Achieving status can cost thousands of dollars and hundreds of hours in-flight, so if you’re going after it, you’ll want to try to pick the program that offers the most bang for your buck. To determine this, we ran a comprehensive analysis of every major U.S. airline’s elite status program and determined an “elite earning rate” for each tier within each program.
This “elite earning rate” is simply the value of the perks offered by a given elite status tier divided by the cost of achieving this tier. For example, if Nerdy Airlines Gold Status provides $100 in value but costs $1,000 to earn, it has an elite earning rate of 10% ($100 / $1,000). The higher the rate, the more value this elite status offers.
Finally, we’ve broken these ratings into four elite status tiers:
Every airline has an entry-level tier, though only a few have the highest ultra level. Those dipping their toes in the elite waters should pay special attention to the former, while savvy business travelers should compare the higher tiers.
We’ve provided a detailed explanation of the methodology and assumptions we used to determine these values at the end of this article. For some, the value of a given program will differ significantly from our estimates based on individual travel needs and preferences. For example, those who rarely check bags or have an airline credit card that offsets bag fees will get little value from elite bag perks. So make sure to check our assumptions before deciding your own airline loyalty.
Best entry-level elite status
Winner: Alaska MVP
Runner-up: JetBlue Mosaic
Alaska Airlines is popular among West Coast flyers for its high-value rewards program, and our analysis places its MVP elite status at the top of the entry-level heap.
Note that although we place all of these elite tiers in the same “entry level” bucket, they differ significantly in how much flying (and spending) they require to earn. By our analysis, Alaska MVP status costs $2,400 to earn, while Southwest A-List requires a whopping $7,028.
Best mid-level elite status
Winner: Alaska MVP Gold
Runner-up: Hawaiian Platinum
Alaska dominates this category as well with its mid-tier MVP Gold status, which offers an estimated $4,340 in value and only costs $4,800 to earn. Hot on its heels is Hawaiian’s Platinum status, which gets a big boost over the relatively poor earning rate for Gold status (above) thanks to complimentary first class upgrades, which Gold status does not offer.
Best high-level elite status
Winner: Alaska MVP Gold 75K
Runner-up: Delta Platinum
The crowd thins here since Hawaiian, JetBlue and Southwest offer two or fewer elite tiers each. Yet Alaska still dominates with its highest tier, MVP Gold 75K status, which offers an estimated $9,031 in value for $9,000 in spending — or just over a 100% elite earning rate.

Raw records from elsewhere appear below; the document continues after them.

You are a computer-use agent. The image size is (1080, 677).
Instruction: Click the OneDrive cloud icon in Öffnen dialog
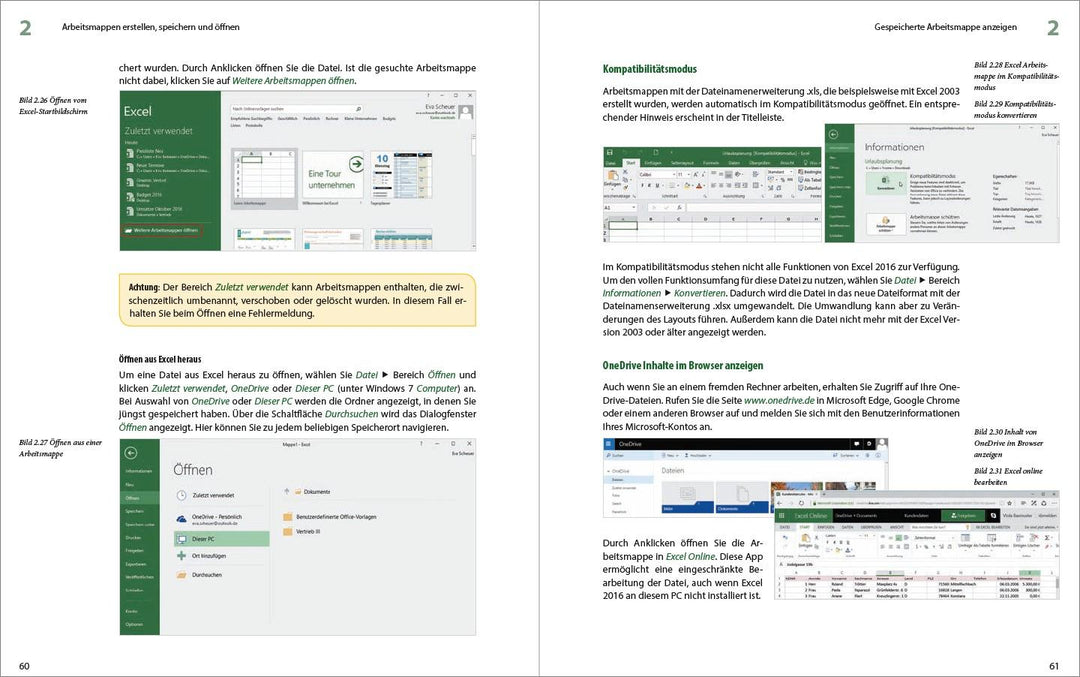182,518
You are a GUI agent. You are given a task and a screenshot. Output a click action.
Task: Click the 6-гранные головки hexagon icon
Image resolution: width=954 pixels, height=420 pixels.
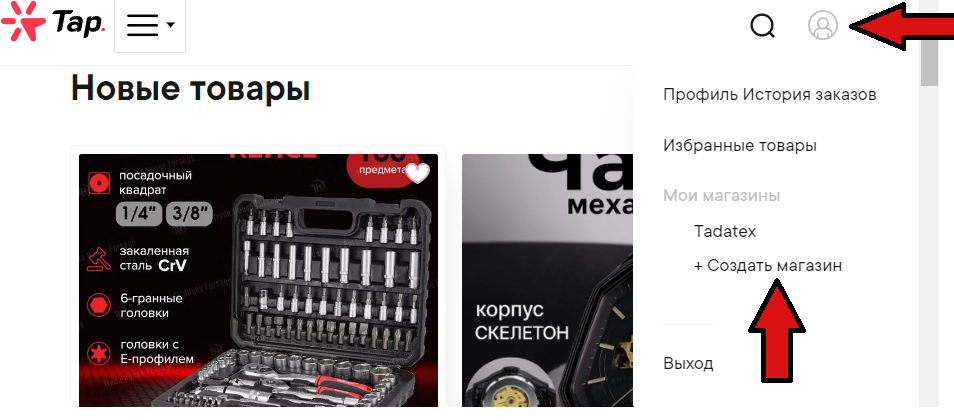coord(97,306)
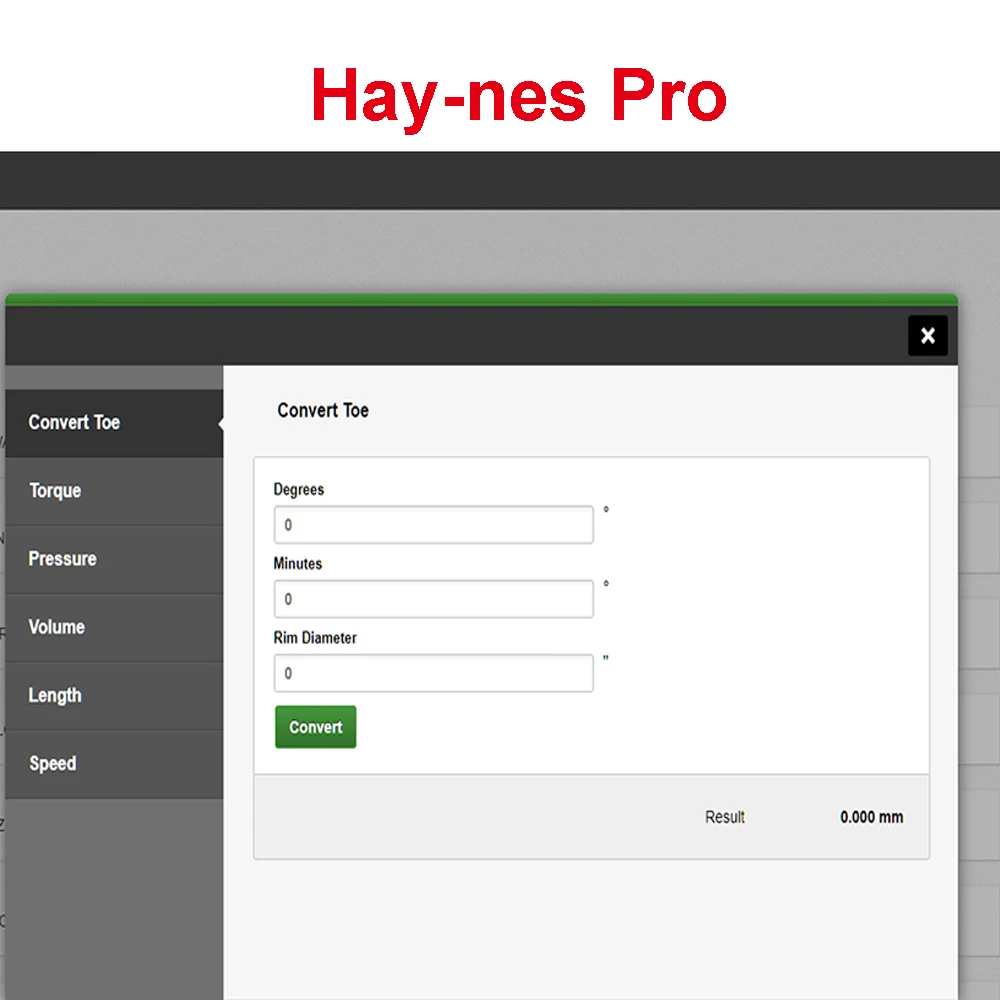
Task: Click the green Convert button
Action: 316,727
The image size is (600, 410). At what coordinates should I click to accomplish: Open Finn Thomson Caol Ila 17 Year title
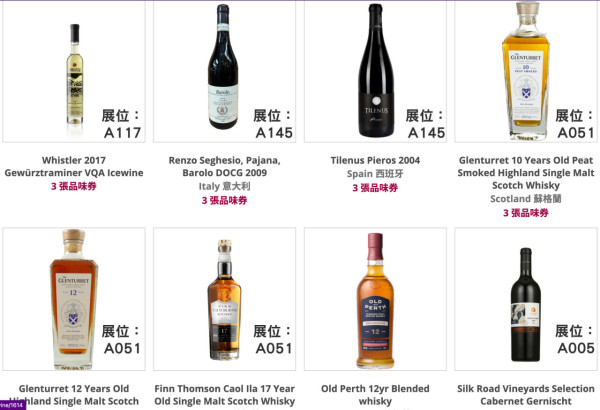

Best ultra-level elite status
Winner: Delta Diamond Medallion
Runner-up: United 1K
And then there were three. Although the “big three” domestic carriers fare poorly in the lower-level comparisons above, the value of their programs shines in these ultra-high-end elite status tiers. Clearly, these programs are focused on earning airfare dollars from their most frequent flyers.
Value of each tier
To determine the value of each elite status tier, we considered those perks that carry a clear value, and we omitted luxury benefits (like dedicated phone lines) that do not. Specifically, we considered:
Bonus miles earned.
Bag fee offsets.
Premium seating upgrades.
First class upgrades.
Other individual program perks with clear value.
The table below explains these benefits as well as the assumptions we made in calculating their value.
The number of extra miles or points earned for this status tier. For example, Alaska MVP members receive 50% bonus miles.
Bag fee offsets
The value of offset bag fees.
The traveler takes advantage of these offset bag fees every 10,000 miles flown.
Premium seating upgrades
Complimentary upgrades to economy plus, economy comfort, etc.
The traveler is upgraded once every 2,500 miles, discounting those times they are upgraded to first class. We estimate the value of these upgrades at $50 apiece.
First class upgrades
Complimentary upgrades to first and business class.
We assume that higher elite tiers within a given program are more likely to be upgraded, with a maximum upgrade rate of 75% across all programs.
We estimate the value of these upgrades at $200 apiece.
Complimentary upgrade certificates, such as American Airlines systemwide upgrades.
Since members can pick which flights receive upgrades for these, we peg them at a slightly higher value of $300 apiece.
The value of change/cancel fees that are offset from holding the status.
Travelers change or cancel one flight per 5,000 miles flown (i.e., 10 times for 50,000 miles flown).
Other perks with clear value
Includes lounge membership, mile bonuses, etc.
Here are the raw estimated values for each program tier:
Cost of earning each tier
Airlines offer different thresholds for achieving each status tier, which can be broken into two categories:
Number of miles flown.
Other combination of factors, including elite qualifying dollars spent.
For No. 1, we will estimate the cost of achieving each tier as:
Number of miles needed to achieve tier multiplied by the median cost of flown mile (12 cents, per a separate analysis we conducted). For example, Hawaiian requires 20,000 flown miles for Gold status, so the cost of achieving this tier is 20,000 x $0.12 = $2,400.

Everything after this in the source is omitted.